[Start of Attachment]

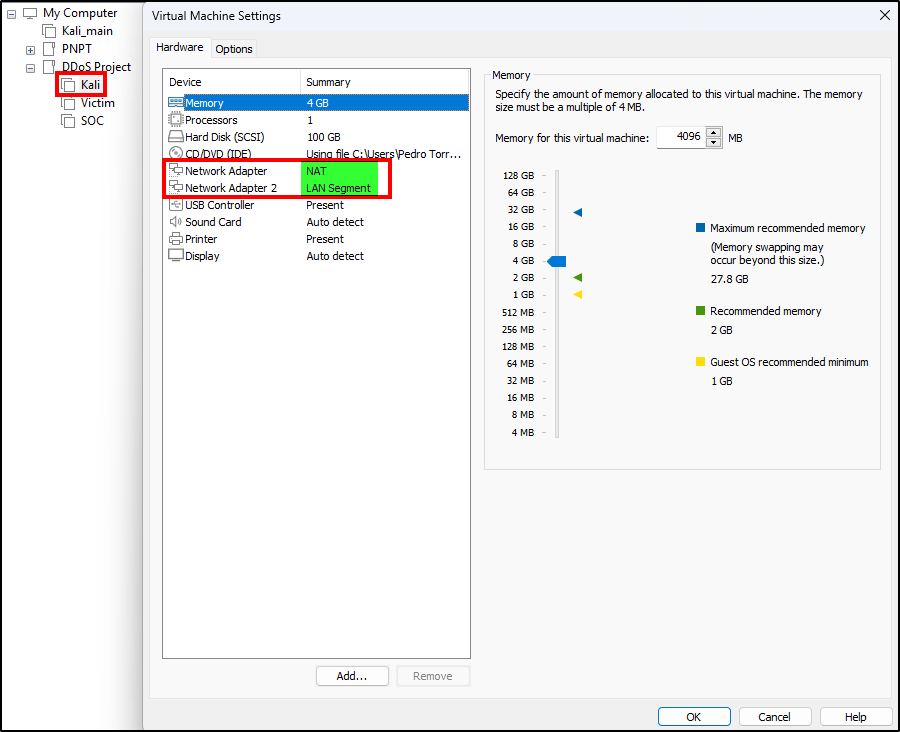Select the Hard Disk (SCSI) icon
Screen dimensions: 900x732
[x=176, y=137]
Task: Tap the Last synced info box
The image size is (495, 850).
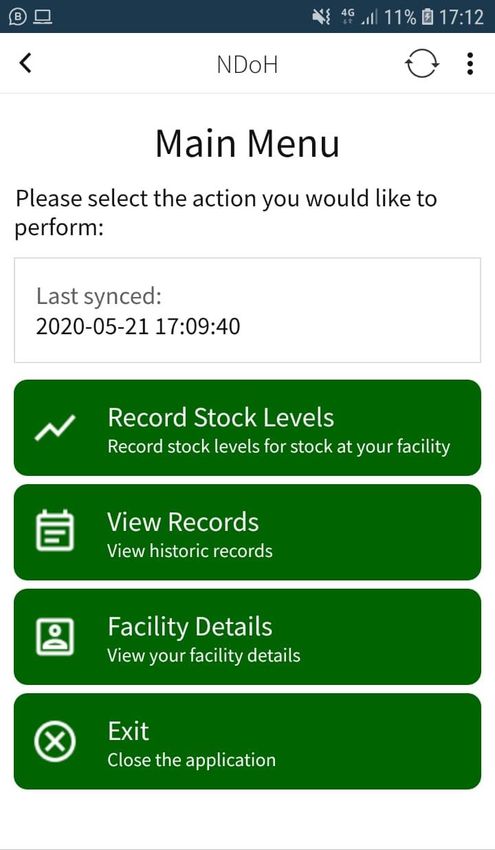Action: tap(247, 310)
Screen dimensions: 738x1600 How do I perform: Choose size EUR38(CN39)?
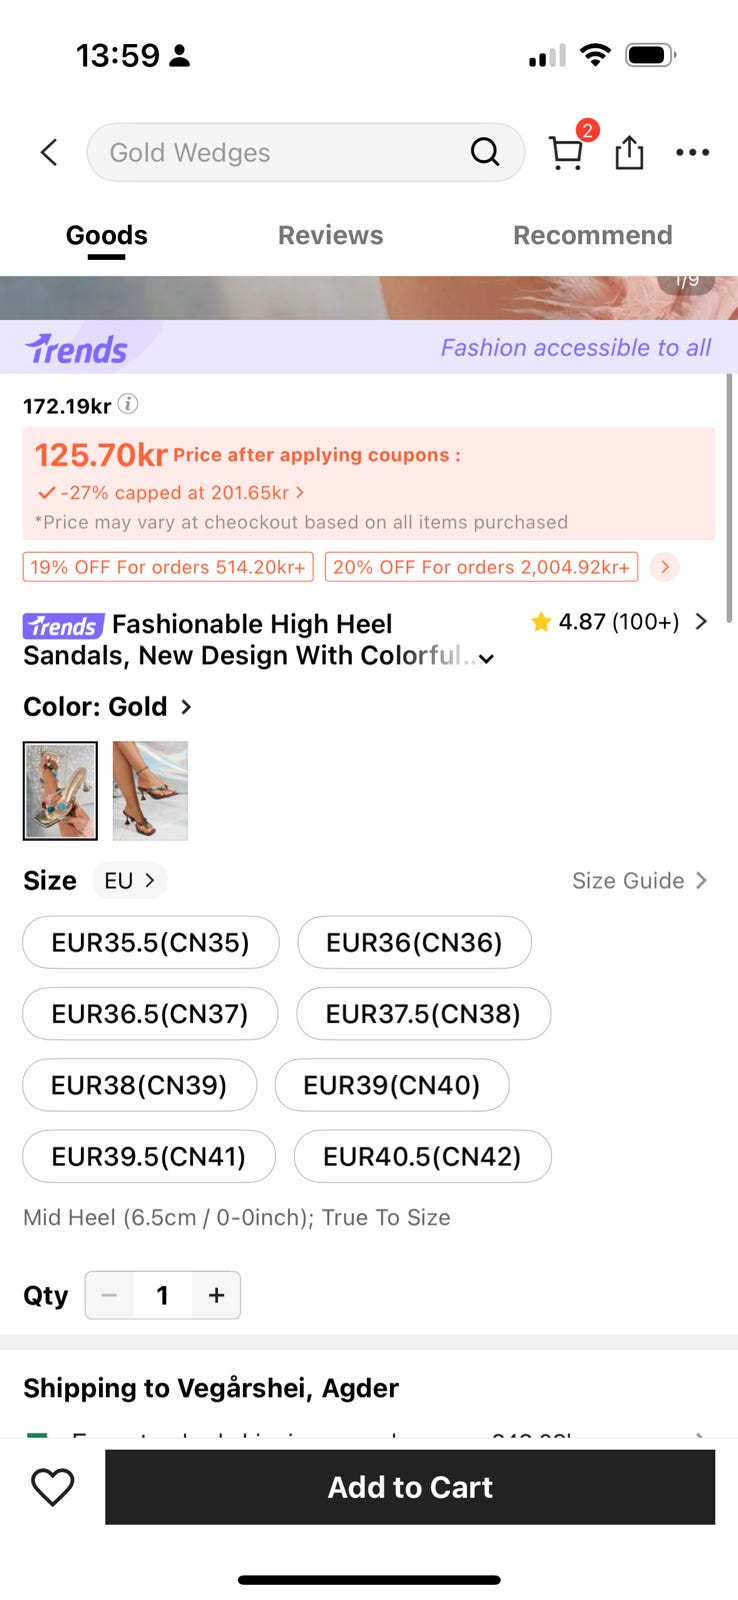(139, 1085)
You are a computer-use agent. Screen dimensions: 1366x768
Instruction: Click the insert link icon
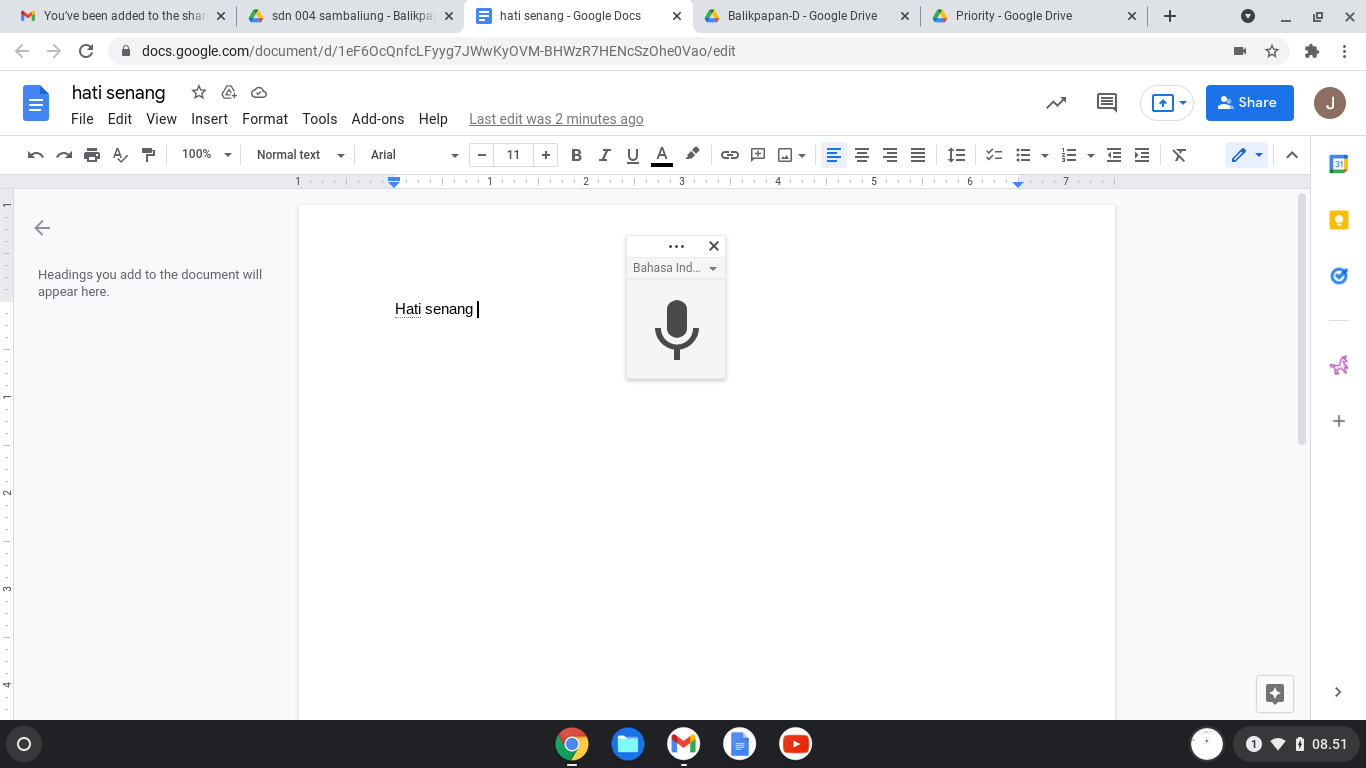click(x=730, y=155)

[End of Attachment]

Problem to work on
Nothing but the lines from the one holding "The image size is (495, 850)." to the end of the entries above should be echoed, exactly and with both ends included; omit the pictures.

Solution to the exercise
The image size is (495, 850).
Action: tap(247, 310)
Screen dimensions: 738x1600 How do I perform: Choose size EUR38(CN39)?
(139, 1085)
You are a computer-use agent. Screen dimensions: 1366x768
Instruction: Click the insert link icon
click(x=730, y=155)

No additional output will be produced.